Reproduce verbatim the records below, from the line containing "Click the $276.00 total cell" through the line containing "Action: coord(188,542)", both lines included.
### Extracted material ###
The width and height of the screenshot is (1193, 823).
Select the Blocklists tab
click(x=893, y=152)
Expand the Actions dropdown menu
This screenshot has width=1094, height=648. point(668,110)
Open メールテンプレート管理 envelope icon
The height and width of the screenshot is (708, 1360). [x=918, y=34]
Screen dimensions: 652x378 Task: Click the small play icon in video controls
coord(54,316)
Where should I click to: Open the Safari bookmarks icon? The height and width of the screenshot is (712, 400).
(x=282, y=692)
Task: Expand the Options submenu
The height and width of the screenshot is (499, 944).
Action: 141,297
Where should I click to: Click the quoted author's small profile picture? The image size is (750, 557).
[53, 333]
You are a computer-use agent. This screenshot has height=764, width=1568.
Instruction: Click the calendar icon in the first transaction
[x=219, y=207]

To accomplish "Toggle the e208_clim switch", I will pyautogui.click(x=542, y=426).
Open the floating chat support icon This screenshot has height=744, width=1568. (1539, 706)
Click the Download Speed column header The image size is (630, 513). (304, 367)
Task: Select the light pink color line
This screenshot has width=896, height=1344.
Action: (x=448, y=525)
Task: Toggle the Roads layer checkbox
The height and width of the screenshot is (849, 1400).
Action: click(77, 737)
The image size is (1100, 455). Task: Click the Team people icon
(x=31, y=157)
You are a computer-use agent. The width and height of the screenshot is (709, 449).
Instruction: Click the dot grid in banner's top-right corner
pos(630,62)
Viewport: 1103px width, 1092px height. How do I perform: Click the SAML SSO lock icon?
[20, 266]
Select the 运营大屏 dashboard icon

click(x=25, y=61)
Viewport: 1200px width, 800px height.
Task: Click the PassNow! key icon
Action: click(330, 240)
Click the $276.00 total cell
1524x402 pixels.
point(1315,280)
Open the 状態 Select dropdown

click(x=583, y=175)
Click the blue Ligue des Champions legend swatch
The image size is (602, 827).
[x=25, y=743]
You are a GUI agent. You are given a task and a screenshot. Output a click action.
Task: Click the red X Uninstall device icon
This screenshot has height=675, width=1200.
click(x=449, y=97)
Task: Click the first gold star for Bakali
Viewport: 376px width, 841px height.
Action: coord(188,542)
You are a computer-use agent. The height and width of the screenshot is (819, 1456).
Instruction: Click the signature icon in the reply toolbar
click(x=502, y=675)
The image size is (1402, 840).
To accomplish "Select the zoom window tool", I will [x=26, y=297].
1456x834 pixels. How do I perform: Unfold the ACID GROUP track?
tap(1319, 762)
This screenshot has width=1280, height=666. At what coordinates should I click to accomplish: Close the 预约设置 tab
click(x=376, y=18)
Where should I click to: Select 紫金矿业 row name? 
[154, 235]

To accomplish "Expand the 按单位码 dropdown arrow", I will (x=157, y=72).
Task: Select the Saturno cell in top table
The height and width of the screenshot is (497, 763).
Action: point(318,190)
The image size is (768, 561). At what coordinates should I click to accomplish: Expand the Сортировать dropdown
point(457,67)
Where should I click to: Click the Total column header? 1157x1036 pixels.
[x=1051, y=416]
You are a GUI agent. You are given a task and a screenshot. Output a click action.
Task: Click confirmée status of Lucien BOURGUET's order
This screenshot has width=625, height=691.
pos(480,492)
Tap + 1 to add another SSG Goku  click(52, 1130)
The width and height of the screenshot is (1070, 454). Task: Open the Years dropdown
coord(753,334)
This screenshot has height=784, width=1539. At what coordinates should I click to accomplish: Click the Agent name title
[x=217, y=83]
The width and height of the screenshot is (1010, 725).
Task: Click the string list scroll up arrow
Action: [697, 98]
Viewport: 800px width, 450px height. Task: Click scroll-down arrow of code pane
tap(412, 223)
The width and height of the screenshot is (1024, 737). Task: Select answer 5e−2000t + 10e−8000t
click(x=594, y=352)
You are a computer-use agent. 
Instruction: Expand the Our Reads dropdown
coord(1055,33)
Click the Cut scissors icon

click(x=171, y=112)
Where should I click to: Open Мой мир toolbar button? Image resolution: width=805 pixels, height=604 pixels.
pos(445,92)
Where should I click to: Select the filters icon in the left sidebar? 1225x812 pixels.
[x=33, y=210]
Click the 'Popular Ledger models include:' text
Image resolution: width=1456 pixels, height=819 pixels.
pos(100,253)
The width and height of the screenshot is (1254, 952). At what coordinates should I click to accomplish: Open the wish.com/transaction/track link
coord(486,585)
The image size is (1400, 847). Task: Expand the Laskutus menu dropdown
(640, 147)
###
Reply
Click the $276.00 total cell
1524x402 pixels.
point(1315,280)
Open the 状態 Select dropdown

click(x=583, y=175)
Click the blue Ligue des Champions legend swatch
The image size is (602, 827).
[x=25, y=743]
You are a GUI agent. You are given a task and a screenshot. Output a click action.
Task: Click the red X Uninstall device icon
This screenshot has height=675, width=1200.
click(x=449, y=97)
Task: Click the first gold star for Bakali
Viewport: 376px width, 841px height.
Action: coord(188,542)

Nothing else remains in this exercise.